The Super Models is a four-part docuseries directed by Academy Award winner Roger Ross Williams and Larissa Bills that explores the rise of the super model in the ’80s and ’90s and these women’s continued influence on pop culture at large. While Cindy Crawford might joke in the show that she’s just “Kaia [Gerber]’s mom,” there was a time when Crawford was an omnipresence in American culture. According to Crawford, deciding to pose for Playboy in 1987 set her up for this gargantuan success.

“Everyone in my life at the time thought I shouldn’t do Playboy. My modeling agency didn’t feel that it fit into, you know, the type of jobs I should be doing. I think the brand still had a connotation to it that maybe scared some people off,” Crawford said. “I understood the platform of Playboy and what that symbolized. It was definitely outside the normal trajectory for a Vogue model at the time.”

Crawford said that what intrigued her about the offer was the fact that it came from Herb Ritts, a brilliant photographer she worked with a lot and whom she considered a “very good” friend.

“I don’t know. There was just something about it that intrigued me, so against the advice of my agents, I said yes,” Crawford said, before adding what her counteroffer to Playboy was. “But I said, ‘You don’t need to pay me a lot of money as long as I can have the control of the images.” And I wanted the right to kill the story if I don’t like it.” 

“That’s the whole thing for me. Even if I make choices that other people disagree with or don’t like, if they’re my decisions and I have control of it, that’s empowering to me, even if it’s doing Playboy. I never felt like a victim of that decision.” Crawford’s shared the flip side of this philosophy in the first episode of The Super Models, where she revealed she didn’t like how Oprah Winfrey treated her like “chattel” during an appearance on her talk show.

Circling back to Playboy, Ritts and Crawford combined the shoot for the men’s mag with a Hawaii trip for French Vogue.

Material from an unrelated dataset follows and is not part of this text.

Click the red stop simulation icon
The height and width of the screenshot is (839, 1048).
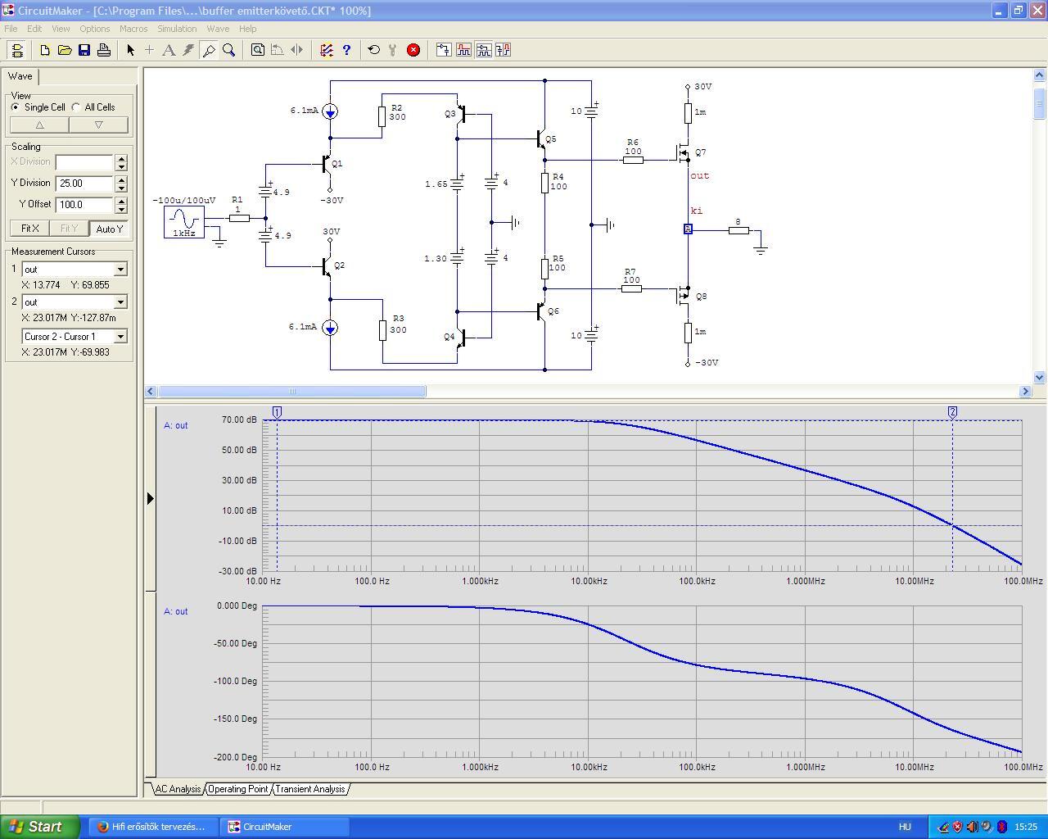[x=413, y=50]
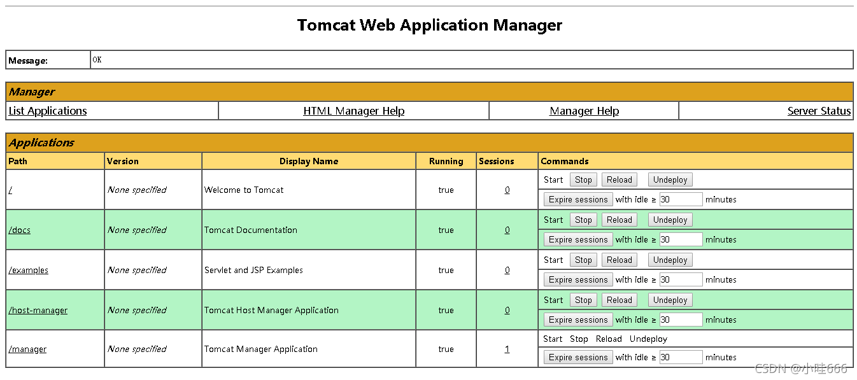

“We would shoot a picture for French Vogue and we would shoot a picture for Playboy. I mean, you almost couldn’t tell which pictures were for French Vogue and which pictures were for Playboy,” Crawford said while The Super Models flipped between the shoots, showing just how similar they were. “It was very organic and I loved them.”

Later in the episode, Crawford reveals that by posing for Playboy, she was able to reach a whole new fanbase. “Fashion still was primarily female, and then all of a sudden, Playboy was, like, primarily guys,” she said. “I, like, doubled my audience by doing that.”

Because she was a fashion star beloved by men, MTV tapped her to host House of Style, which led to further reach and exposure for the rising star. All in all, Crawford had no regrets about posing for Playboy, a move that made her a megastar.